+++ Materials provided
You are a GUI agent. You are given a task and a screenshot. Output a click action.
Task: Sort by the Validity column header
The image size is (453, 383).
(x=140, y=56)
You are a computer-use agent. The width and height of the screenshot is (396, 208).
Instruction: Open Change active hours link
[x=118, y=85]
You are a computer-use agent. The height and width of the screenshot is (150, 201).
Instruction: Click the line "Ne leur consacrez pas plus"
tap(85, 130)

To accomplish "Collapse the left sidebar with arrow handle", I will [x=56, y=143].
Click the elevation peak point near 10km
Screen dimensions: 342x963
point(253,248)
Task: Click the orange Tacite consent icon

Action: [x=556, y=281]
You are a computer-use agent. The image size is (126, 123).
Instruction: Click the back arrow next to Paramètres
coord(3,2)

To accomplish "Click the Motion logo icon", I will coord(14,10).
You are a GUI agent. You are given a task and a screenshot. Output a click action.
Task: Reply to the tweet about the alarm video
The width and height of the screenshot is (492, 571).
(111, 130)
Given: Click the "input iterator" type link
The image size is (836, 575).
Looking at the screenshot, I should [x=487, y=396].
++++++
+++ Materials provided
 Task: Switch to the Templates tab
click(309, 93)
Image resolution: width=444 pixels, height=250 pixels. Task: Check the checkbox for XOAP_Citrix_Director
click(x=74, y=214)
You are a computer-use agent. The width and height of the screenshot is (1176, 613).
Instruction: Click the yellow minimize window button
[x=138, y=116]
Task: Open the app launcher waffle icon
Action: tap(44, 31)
++++++
+++ Materials provided
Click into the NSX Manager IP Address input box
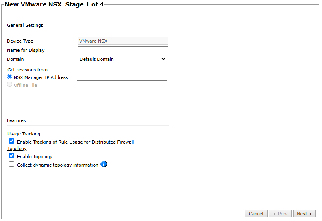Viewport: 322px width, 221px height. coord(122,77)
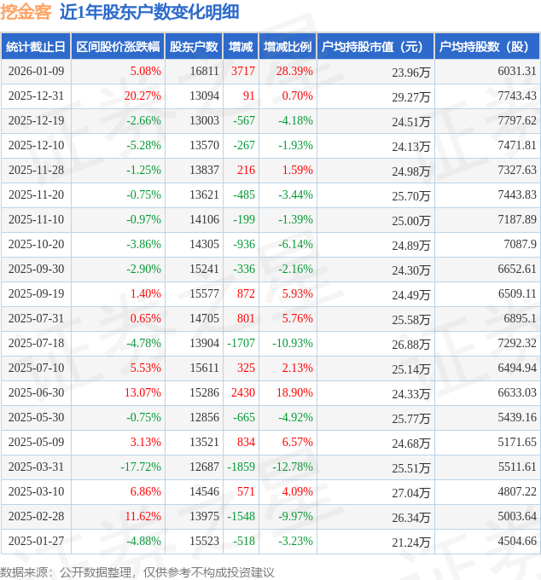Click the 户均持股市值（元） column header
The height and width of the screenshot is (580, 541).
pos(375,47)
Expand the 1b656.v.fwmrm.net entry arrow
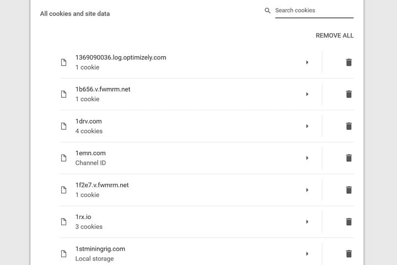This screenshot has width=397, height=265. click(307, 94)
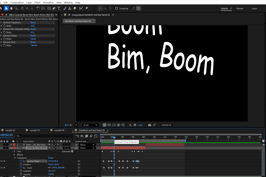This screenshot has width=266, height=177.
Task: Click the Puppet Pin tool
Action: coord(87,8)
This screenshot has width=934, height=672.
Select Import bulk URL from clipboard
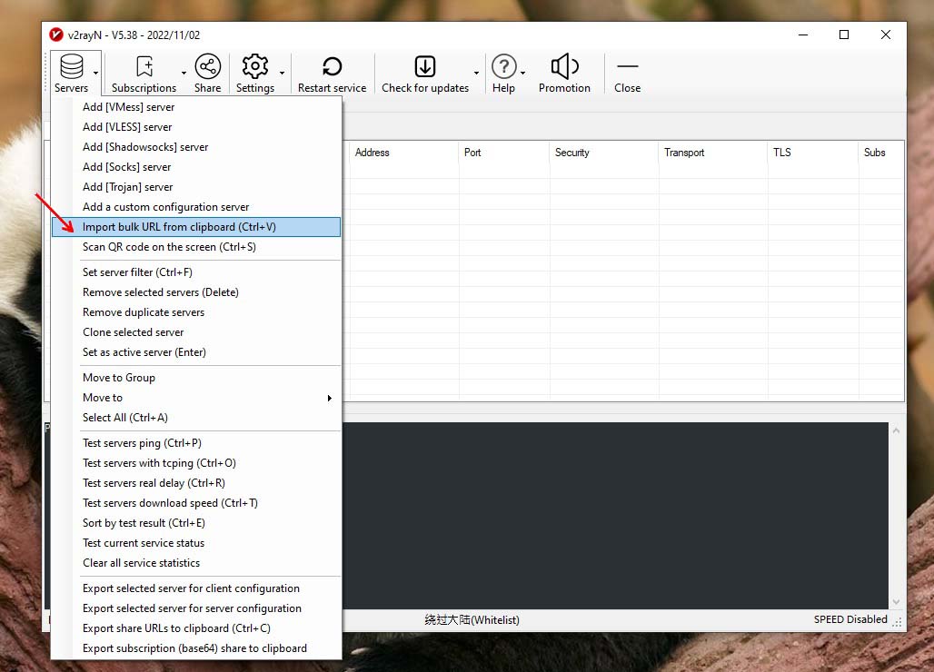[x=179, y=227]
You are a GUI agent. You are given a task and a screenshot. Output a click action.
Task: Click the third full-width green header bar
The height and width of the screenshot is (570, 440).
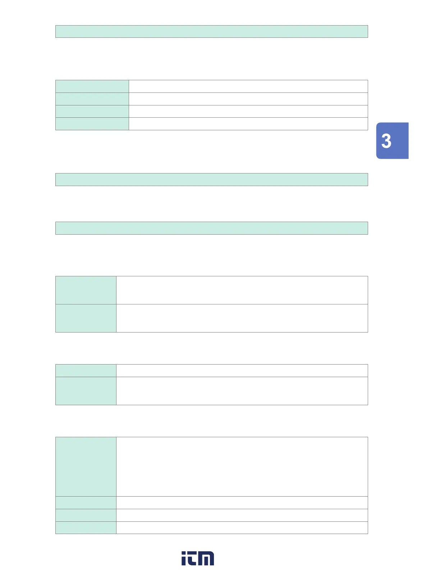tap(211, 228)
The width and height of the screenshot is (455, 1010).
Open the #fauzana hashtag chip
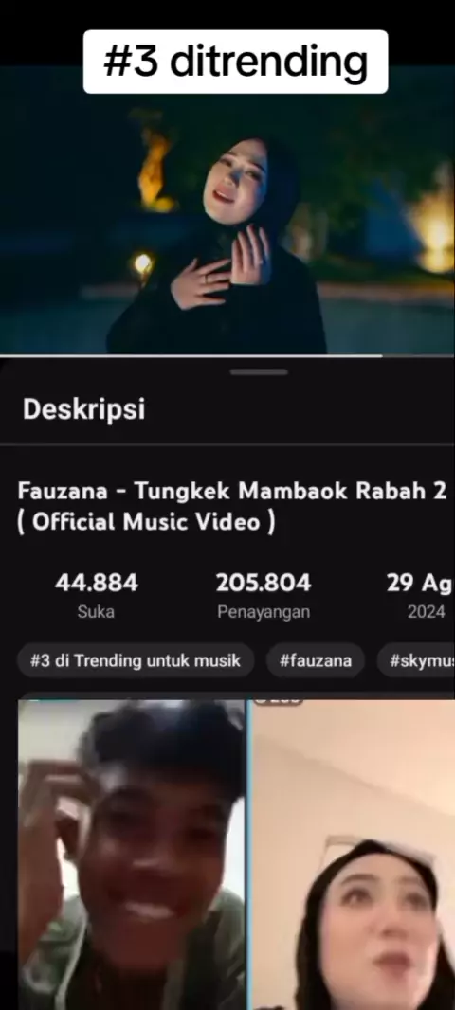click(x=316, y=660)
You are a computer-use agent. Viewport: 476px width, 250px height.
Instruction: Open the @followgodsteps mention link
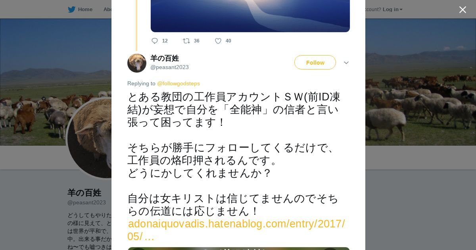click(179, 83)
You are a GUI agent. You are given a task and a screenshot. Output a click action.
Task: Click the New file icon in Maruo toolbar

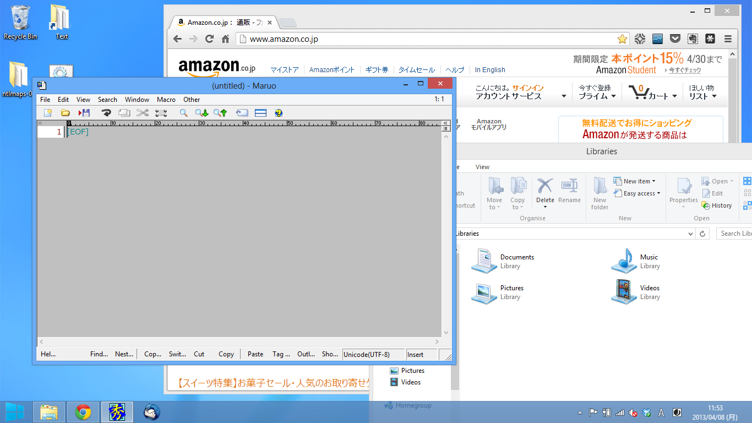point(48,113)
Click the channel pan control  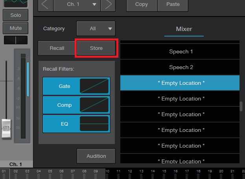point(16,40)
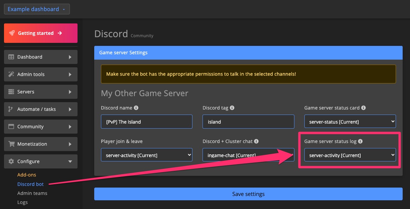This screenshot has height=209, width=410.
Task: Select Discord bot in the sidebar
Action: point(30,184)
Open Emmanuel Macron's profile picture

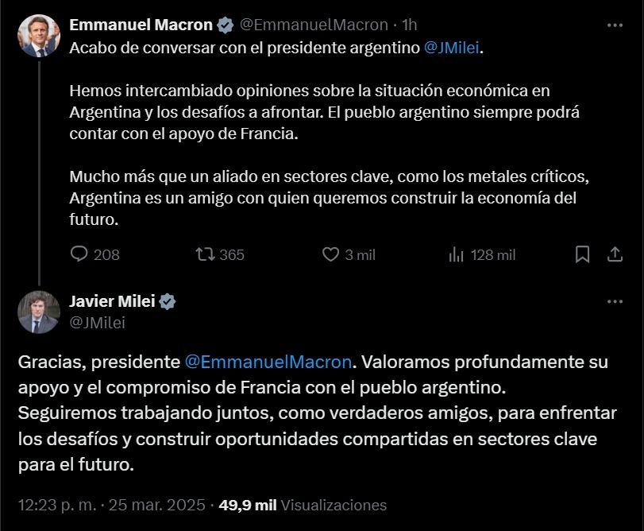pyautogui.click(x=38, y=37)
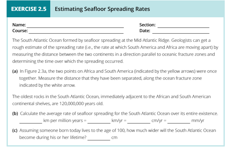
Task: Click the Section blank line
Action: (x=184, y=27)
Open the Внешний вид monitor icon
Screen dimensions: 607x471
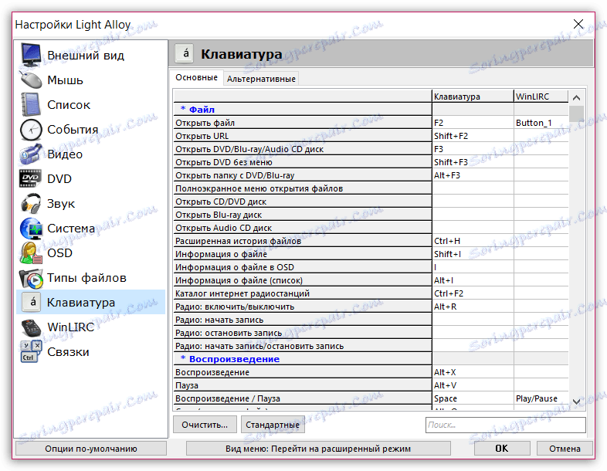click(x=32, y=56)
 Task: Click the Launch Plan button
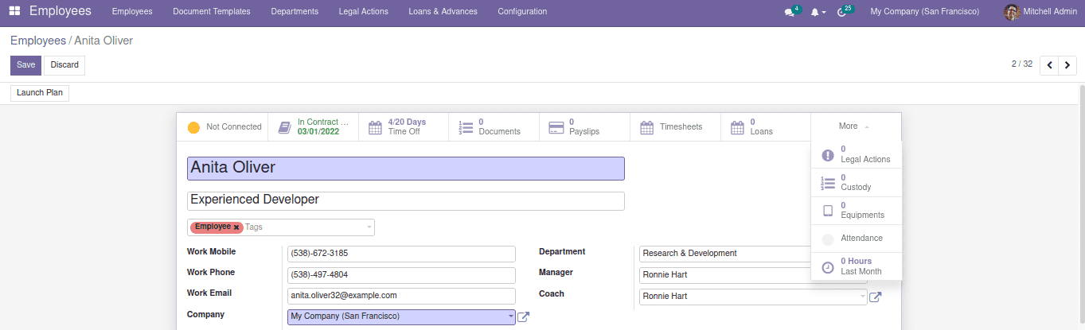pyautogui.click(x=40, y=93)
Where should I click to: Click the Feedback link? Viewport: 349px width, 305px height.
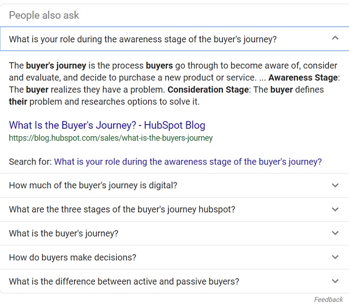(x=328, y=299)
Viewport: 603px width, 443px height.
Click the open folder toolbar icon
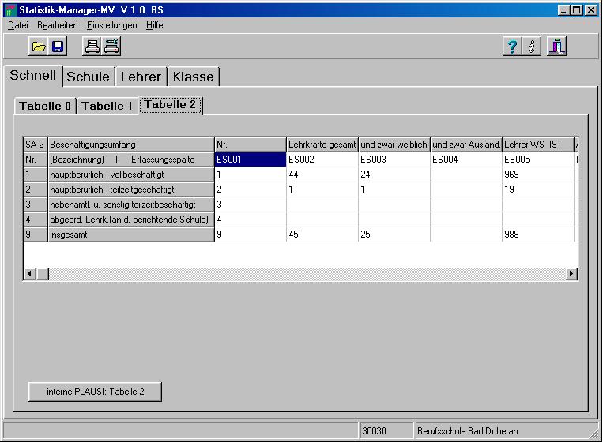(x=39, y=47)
++++++
_Task:_ For each line of the data that has the word "computer", report that line.

_Written answer:_
You are a computer-use agent. The width and height of the screenshot is (396, 208).
You are a computer-use agent. The height and width of the screenshot is (150, 201).
You are a computer-use agent. The image size is (126, 123).
You are a computer-use agent. The width and height of the screenshot is (1176, 613).
You are a computer-use agent. Viewport: 476px width, 250px height.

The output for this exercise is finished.